Divergence-free approach for obtaining decompositions of quantum-optical processes

TL;DR

This paper introduces a divergence-free method using finitely entangled states to derive operator-sum representations of quantum channels, specifically for continuous-variable systems, enabling a unified treatment of quantum-limited and noisy channels.

Contribution

It presents a novel approach that avoids divergences in continuous-variable quantum channel representations by employing finitely entangled states and taking limits, providing a unified framework.

Findings

Derived operator-sum representations for all single-mode bosonic Gaussian channels.

Proved the uniqueness of the rank-one Kraus decomposition at entanglement-breaking thresholds.

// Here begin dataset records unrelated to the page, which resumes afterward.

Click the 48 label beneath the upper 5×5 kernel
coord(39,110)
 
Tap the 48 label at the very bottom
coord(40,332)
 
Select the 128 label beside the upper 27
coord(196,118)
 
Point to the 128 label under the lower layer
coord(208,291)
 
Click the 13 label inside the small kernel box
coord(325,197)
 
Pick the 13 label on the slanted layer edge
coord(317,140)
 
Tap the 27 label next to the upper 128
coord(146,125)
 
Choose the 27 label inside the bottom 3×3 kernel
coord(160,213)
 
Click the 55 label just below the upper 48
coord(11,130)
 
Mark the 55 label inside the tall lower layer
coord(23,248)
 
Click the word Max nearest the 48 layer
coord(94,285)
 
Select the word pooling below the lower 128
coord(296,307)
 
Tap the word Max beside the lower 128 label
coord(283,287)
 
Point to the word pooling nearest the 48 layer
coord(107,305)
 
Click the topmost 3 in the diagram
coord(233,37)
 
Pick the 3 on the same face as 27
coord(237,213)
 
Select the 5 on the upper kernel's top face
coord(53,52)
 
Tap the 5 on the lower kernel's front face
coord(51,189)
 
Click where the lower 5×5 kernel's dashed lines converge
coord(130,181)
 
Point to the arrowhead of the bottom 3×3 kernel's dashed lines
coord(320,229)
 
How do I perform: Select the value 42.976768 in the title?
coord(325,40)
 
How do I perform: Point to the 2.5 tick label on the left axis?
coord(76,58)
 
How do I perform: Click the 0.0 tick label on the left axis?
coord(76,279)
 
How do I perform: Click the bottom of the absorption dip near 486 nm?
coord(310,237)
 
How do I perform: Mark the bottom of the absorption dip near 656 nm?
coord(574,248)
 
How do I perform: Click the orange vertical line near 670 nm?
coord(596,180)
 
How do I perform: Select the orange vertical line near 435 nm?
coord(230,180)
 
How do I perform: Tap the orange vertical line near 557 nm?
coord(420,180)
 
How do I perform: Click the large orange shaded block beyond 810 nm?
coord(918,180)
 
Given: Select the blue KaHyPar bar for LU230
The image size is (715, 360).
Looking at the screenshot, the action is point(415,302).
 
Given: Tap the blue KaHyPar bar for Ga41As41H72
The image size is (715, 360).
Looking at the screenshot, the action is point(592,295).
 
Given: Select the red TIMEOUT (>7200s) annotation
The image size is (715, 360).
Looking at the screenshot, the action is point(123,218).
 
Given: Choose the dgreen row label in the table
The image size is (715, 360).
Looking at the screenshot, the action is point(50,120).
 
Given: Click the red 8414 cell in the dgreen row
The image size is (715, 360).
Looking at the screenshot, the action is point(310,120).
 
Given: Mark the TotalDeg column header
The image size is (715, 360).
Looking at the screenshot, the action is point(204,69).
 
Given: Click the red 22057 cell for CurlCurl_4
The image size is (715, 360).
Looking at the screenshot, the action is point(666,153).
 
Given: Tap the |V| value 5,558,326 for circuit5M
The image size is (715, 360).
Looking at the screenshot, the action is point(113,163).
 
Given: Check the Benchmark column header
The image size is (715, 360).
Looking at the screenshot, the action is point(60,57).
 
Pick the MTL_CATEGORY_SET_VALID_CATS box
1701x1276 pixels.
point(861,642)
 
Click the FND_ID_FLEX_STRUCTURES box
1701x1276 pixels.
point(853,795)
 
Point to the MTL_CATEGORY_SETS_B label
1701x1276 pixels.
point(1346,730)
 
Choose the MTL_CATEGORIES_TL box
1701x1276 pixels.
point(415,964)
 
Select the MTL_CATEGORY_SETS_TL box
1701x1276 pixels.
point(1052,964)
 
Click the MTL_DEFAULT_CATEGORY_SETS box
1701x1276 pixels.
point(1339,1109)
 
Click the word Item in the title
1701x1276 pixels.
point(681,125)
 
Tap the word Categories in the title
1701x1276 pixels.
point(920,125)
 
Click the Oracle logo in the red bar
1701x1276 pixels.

Facilitated potential applications in simulating continuous-variable quantum channels.

Abstract

Operator-sum representations of quantum channels can be obtained by applying the channel to one subsystem of a maximally entangled state and deploying the channel-state isomorphism. However, for continuous-variable systems, such schemes contain natural divergences since the maximally entangled state is ill-defined. We introduce a method that avoids such divergences by utilizing finitely entangled (squeezed) states and then taking the limit of arbitrary large squeezing. Using this method we derive an operator-sum representation for all single-mode bosonic Gaussian channels where a unique feature is that both quantum-limited and noisy channels are treated on an equal footing. This technique facilitates a proof that the rank-one Kraus decomposition for Gaussian channels at its respective entanglement-breaking thresholds, obtained in the overcomplete coherent state basis, is unique. The methods could have applications to simulation of continuous-variable channels.